Vor dem Mausoleum in Ramallah

Die Zufahrtsstraße zur Muqaata, dem Amtssitz des Chefs der Autonomiebehörde, ist abgesperrt. Doch die blau uniformierten Polizisten brauchen nicht einzugreifen: Eine Phalanx von mindestens 20 Kamerateams hat sich an dieser Straßenkreuzung in Ramallah aufgebaut, um den besten Blick auf das mit großen, blauen Plastikplanen abgeschirmte Mausoleum Arafats zu haben.

Wichtig, weil es Arafat ist

Juwan Abed Hafiz, Korrespondent des arabischen Nachrichtensenders Al Arabjia, zur Bedeutung des Ereignisses für seine Zuschauer: “Das ist eine sehr wichtige Geschichte, weil wir über Jassir Arafat reden. Er ist eine nationale Persönlichkeit, er ist die Sache des palästinensischen Volkes, und das ist genau der Ort, in der Geschichte des palästinensischen Volkes und des Konflikts. Die Sache ist wichtig, weil es um Jassir Arafat geht.” Der Al Arabija-Korrespondent war schon vor acht Jahren hier, als die Hubschrauber der jordanischen Luftwaffe am 12. November 2004 die sterblichen Überreste des jahrzehntelangen Palästinenser-Chefs zurück nach Ramallah brachten. Hunderttausende waren damals auf den Beinen – viele seiner Kollegen von Al Arabija hätten, sagt Juwan Abed Hafiz, live auf dem Sender weinen müssen.

Spekulationen über die Todesursache halten seit acht Jahren an

Für alle in der Region sei die heutige Exhumierung bedeutend, weil es um Jassir Arafat gehe: “Auch wegen der geheimnisvollen Umstände seines Todes: Vor acht Jahren gab es unheimlich viele Diskussionen über die Frage, wie er ums Leben kam. Und wer Jassir Arafat umgebracht hat. Alle diese Fragen warten bis heute auf eine Antwort. Nicht allein für das palästinensische Volk, das das wissen will, sondern auch für die Araber ist das wichtig. Sie warten darauf zu wissen, was seinen Tod verursacht hat. ”

Internationale Wissenschaftler exhumieren die Leiche

Ab Mitternacht stand nur ein einziger journalistischer Augenzeuge vor dem abgeschirmten Mausoleum, Mohammad Abu Rub, ein junger palästinensischer Reporter für Radio Palestine. Er habe verfolgen können, dass bereits um 1 Uhr nachts die Präsidialgarde aufgezogen sei, während zeitgleich die Grabstelle geöffnet worden sei.
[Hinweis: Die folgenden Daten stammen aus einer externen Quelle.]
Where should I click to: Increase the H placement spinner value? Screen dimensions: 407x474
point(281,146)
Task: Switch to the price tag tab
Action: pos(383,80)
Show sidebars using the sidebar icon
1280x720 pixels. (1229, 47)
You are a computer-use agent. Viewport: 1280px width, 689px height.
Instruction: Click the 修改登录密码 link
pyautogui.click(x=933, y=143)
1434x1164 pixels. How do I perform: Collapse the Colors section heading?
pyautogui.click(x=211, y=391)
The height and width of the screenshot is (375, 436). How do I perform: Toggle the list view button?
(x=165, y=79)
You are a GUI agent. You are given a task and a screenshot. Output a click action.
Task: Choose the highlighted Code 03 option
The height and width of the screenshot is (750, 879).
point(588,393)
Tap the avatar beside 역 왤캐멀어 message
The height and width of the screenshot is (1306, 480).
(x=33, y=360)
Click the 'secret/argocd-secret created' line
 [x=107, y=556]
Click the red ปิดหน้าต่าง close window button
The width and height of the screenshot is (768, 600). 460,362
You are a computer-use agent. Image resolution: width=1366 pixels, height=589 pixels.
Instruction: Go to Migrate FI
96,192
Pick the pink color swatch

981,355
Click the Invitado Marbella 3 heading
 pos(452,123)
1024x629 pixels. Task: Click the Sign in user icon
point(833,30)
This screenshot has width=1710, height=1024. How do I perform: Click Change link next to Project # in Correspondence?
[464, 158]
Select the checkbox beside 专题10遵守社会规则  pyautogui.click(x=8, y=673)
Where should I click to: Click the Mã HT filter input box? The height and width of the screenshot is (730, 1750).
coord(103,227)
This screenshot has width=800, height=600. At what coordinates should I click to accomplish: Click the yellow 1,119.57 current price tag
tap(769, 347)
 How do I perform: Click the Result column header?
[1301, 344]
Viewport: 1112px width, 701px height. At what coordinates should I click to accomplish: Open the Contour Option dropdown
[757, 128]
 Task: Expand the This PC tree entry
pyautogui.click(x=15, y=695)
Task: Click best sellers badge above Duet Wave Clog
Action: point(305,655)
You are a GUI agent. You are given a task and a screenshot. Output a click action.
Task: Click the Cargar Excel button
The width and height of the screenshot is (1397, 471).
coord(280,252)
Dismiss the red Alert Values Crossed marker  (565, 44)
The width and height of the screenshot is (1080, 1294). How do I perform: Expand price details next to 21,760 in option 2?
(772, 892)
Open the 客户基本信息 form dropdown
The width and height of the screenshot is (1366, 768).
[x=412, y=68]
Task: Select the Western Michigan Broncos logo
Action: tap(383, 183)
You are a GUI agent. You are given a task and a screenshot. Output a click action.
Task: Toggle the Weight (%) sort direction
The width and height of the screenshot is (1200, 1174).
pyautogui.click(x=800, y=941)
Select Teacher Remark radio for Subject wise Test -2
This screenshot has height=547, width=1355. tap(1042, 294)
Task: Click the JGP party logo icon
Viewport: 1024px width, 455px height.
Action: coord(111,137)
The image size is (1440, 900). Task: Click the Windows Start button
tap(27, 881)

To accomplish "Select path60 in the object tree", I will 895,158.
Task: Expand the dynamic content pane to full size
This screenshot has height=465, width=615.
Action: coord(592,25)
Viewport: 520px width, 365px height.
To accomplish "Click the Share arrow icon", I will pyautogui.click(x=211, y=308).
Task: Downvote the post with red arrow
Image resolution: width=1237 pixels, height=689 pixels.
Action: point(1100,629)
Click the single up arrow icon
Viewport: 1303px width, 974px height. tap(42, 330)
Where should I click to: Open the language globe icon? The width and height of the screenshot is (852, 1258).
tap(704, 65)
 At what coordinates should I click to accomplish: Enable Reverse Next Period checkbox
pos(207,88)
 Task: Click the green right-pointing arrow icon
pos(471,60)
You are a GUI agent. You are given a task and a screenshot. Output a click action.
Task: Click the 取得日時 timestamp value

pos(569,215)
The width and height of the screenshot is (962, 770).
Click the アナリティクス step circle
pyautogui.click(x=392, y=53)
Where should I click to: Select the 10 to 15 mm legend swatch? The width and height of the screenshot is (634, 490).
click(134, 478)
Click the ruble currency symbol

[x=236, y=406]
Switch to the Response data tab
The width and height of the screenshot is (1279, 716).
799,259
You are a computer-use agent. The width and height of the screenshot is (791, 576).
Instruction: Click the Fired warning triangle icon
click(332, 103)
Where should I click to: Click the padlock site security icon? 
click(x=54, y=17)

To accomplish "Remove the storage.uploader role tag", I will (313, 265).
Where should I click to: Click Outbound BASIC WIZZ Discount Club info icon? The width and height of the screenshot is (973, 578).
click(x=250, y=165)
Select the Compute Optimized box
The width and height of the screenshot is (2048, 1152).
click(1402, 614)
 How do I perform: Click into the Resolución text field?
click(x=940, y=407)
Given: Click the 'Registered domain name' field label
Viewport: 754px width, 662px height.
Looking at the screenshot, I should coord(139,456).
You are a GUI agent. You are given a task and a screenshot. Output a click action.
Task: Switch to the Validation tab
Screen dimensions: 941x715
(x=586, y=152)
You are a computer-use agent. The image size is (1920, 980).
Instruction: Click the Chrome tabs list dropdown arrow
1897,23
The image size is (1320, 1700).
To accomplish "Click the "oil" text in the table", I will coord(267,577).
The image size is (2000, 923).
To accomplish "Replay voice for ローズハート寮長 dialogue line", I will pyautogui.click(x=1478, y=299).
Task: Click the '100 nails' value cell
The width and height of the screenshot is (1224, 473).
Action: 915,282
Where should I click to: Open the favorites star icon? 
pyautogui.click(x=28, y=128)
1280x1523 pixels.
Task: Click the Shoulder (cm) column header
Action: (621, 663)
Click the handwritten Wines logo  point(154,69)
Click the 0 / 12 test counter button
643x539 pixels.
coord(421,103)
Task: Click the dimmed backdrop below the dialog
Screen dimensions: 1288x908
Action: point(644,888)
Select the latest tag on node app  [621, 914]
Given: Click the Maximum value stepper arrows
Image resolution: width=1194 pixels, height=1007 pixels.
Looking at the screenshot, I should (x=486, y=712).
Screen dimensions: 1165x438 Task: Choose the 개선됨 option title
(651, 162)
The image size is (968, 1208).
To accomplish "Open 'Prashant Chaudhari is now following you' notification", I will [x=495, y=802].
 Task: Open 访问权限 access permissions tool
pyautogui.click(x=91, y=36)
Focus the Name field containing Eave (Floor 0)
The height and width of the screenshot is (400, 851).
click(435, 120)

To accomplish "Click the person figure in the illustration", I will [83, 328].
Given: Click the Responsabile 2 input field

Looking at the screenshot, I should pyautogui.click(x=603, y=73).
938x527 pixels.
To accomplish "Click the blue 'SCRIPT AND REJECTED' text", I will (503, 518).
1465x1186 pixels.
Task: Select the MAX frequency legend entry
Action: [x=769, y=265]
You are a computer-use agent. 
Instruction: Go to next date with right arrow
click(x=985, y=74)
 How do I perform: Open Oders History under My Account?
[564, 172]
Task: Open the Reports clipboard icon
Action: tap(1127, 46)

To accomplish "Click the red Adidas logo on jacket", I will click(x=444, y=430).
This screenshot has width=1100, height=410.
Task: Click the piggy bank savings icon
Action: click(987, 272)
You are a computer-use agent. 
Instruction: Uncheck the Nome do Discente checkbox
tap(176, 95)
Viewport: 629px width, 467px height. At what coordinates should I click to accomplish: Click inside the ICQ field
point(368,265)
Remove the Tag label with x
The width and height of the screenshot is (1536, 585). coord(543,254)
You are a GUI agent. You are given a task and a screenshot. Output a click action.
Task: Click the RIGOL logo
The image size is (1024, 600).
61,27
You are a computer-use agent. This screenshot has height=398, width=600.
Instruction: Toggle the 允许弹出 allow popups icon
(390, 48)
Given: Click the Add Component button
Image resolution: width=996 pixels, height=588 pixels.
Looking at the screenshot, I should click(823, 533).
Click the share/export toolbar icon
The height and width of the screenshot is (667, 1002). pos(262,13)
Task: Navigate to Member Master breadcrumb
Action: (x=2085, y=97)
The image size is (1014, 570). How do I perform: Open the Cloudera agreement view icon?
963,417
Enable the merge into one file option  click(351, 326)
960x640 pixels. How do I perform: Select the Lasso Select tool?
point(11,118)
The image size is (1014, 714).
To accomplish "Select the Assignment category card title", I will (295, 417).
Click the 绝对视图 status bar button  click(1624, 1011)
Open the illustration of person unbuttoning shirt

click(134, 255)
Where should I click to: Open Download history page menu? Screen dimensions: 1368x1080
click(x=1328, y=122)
Dann, noch vor Sonnenaufgang, seien die Wissenschaftler und Ermittler aus Frankreich, der Schweiz und Russland vorgefahren: “Ich sah einen Bus für den Transport der Experten. So gegen 04. Uhr 30 und 5 Uhr am Morgen.” Seine Freundin steht neben dem jungen Journalisten des palästinensischen Rundfunks und will etwas zur Bedeutung Arafats sagen: “Arafat lebt in unseren Herzen und in unserem Bewusstsein immer noch. Er ist unser Symbol und er ist unser Anführer. Ich hoffe, er könnte aus seinem Grab herauskommen, um zu sehen, dass es unter Palästinensern keine Teilung mehr gibt.”

Erste Ergebenisse im Frühjahr

Gegen 10 Uhr 30 Ortszeit ist alles wieder vorbei – zehn, vielleicht 20 Menschen verlassen das abgeschirmte Zelt vor dem Mausoleum und steigen die wenigen Stufen ins die Muqaata hoch. Das seien die Experten, die jetzt ihre Arbeit abgeschlossen hätten, analysieren einige umstehende Journalisten aus der Ferne. Vor Frühjahr des nächsten Jahres werden die Ergebnisse der Wissenschaftler nicht vorliegen und bis dahin bleibt die Frage offen, die Omar, ein Geschäftsmann aus Ramallah aus dem Fenster seines Autos zuruft, das im Stau vor dem Präsidentengebäude stecken bleibt: “Jeder Palästinenser wartet immer noch darauf, die Fakten zu erfahren, was der eigentliche Grund für seinen Tod war, um ehrlich zu sein.”